**Data excerpts**
****
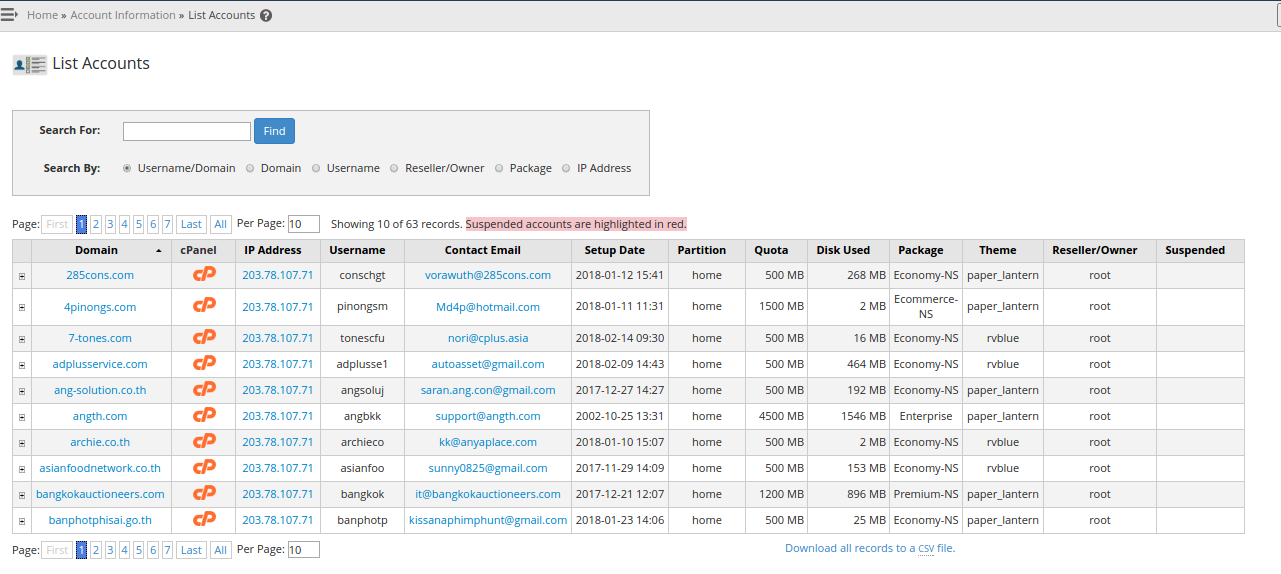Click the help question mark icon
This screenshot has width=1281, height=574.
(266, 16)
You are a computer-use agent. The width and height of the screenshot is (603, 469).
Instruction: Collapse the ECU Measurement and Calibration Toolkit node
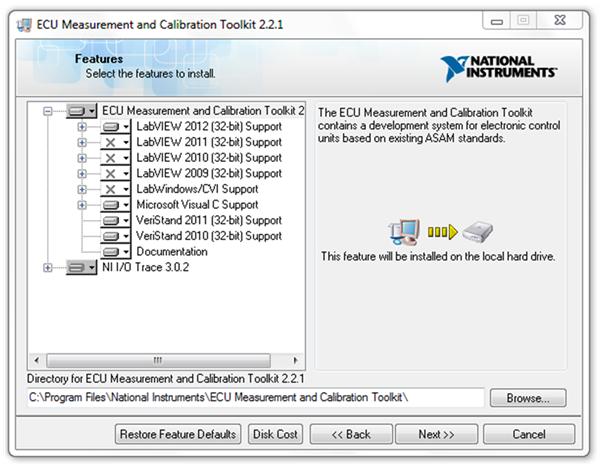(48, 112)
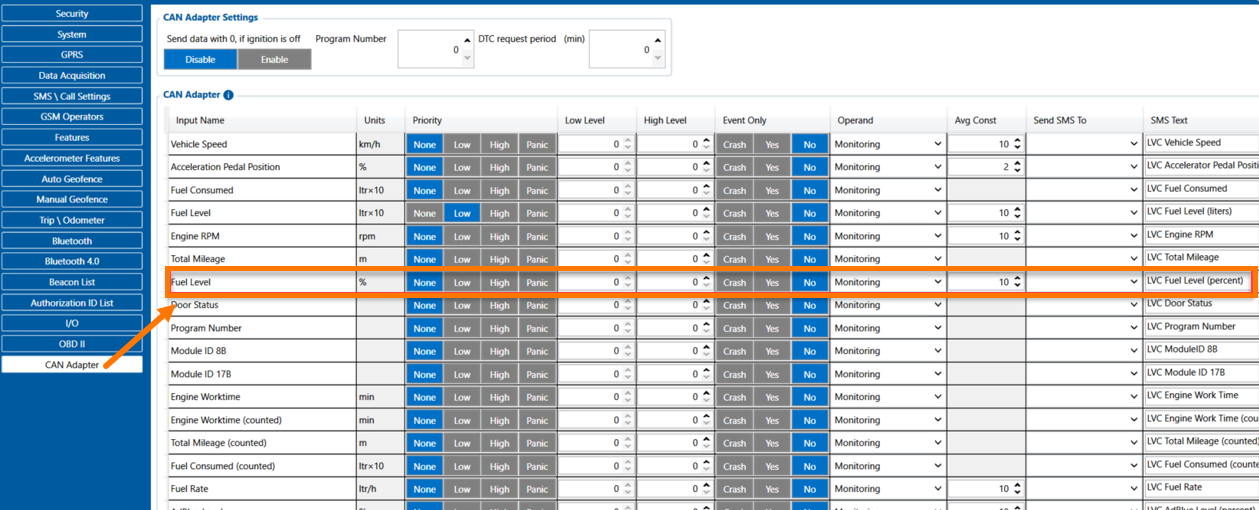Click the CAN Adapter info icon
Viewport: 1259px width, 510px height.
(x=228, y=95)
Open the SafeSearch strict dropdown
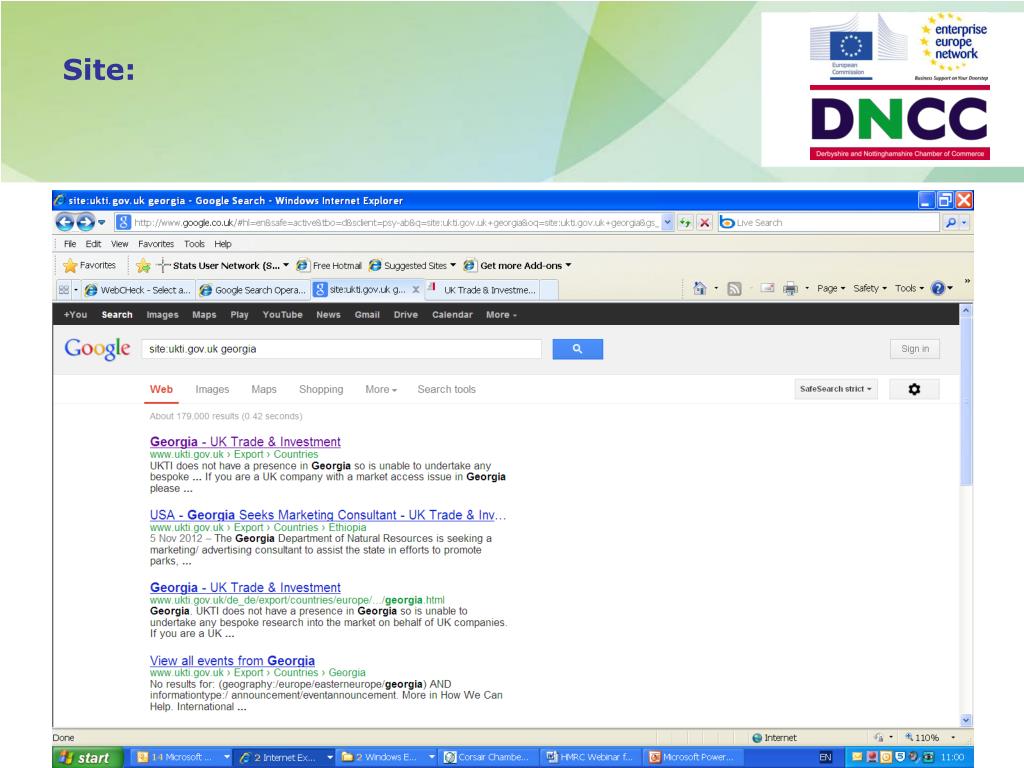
****
**Work instruction**
Beginning with the line that contains "Instruction: Collapse the" in the data above, please copy each line exactly until the last line, both ends included, skipping any pictures.

**Response to the task**
Instruction: Collapse the ECU Measurement and Calibration Toolkit node
(48, 112)
Click the CAN Adapter info icon
Viewport: 1259px width, 510px height.
(x=228, y=95)
Open the SafeSearch strict dropdown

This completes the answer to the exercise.